Tiempos modernos

Bernardo Díaz Nosty

Espejo plano

Ala Andalucía de 2012, a un paso de legislatura, se puede llegar por muchos caminos, pero no todos conducen al mismo punto. El futuro en política no es fruto del determinismo, sino del constructivismo, y se construye con el conocimiento. Conocer el mapa vial reduce el riesgo a perderse. Andalucía vive una encrucijada singular. Su crecimiento no le permite alcanzar el grado de desarrollo de otras regiones, pero la ha sacado del escenario de la pobreza. Incluso, el amplio tramo que le queda a la comunidad para converger con el resto de España puede ser una fortaleza para el emprendimiento. Aquí hay oportunidades y queda mucho por hacer…

Pero esas construcciones no se pueden diseñar desde la ficción o a través de los espejos cóncavo-convexos que deforman la silueta andaluza. Desde fuera -espejo cóncavo-, Andalucía se achata y aparece revestida de viejos tópicos, presentes en la publicidad masiva y en las narraciones audiovisuales o en expresiones incorrectas como las recientes de la señora de Pujol y la disculpada Ana Mato. Desde dentro [de la Junta] -espejo convexo-, Andalucía se agiganta y se ve entre las regiones punteras, con un manejo estadístico que emplea valores absolutos o relativos a conveniencia. Una disonancia esquizoide para la opinión pública.

A partir de un planteamiento autocrítico, la próxima legislatura debería dejar que Andalucía se mire en el espejo plano de la realidad. Definir estrategias de amortiguación de la crisis económica y desplazar las políticas públicas del providencialismo paternalista hacia sectores productivos innovadores con proyectos de actividad estable y sostenible. La desaceleración del turismo y la explosión del globo inmobiliario, con la corrupción que acompañó en ocasiones su ascensión, no pueden ser tan determinantes en los reflujos económicos. Por ello, la legislatura que empieza, probablemente la última del presidente Chaves, está obligada a marcar una etapa.

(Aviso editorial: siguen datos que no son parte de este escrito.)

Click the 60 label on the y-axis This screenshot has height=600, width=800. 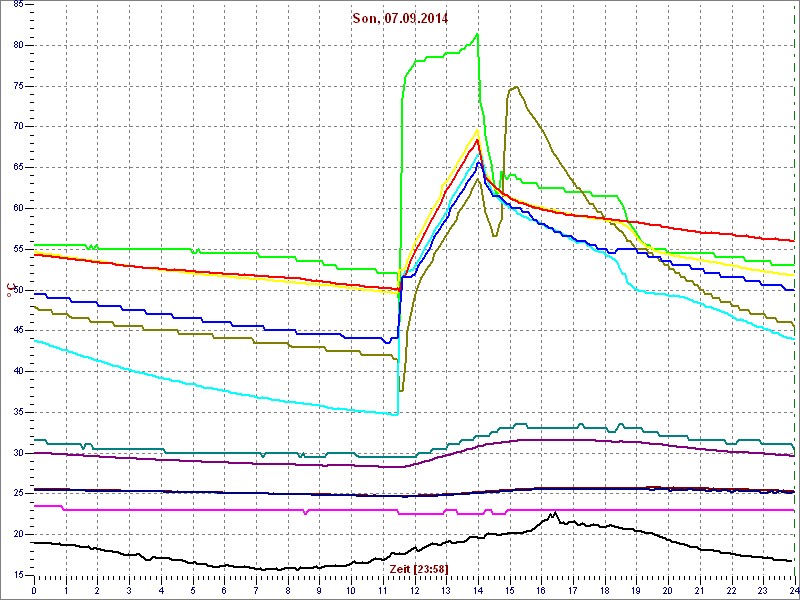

"Las crisis -oía días atrás- se pasan pronto. Antes de cuatro años, estará recuperada la construcción y se llegará a 2012 en plena subida económica". Afirmaciones de este tipo no cuestionan el modelo de desarrollo pasado, su impacto medioambiental e institucional -vía corrupción-, y entienden que volver al éxito es volver a las andadas. Claramente, habría que decir que nada será igual y que fue la gran fachada del cemento la que creó, en parte, un plus de ilusión de prosperidad. La composición del nuevo Gobierno y el talante autocrítico y modernizador de sus consejeros hará que, en 2012, la realidad andaluza se parezca mucho a la de hoy o que, arriesgándose a navegar por debajo de la línea de flotación más conservadora, se asegure un relevo generacional afín a las políticas de progreso.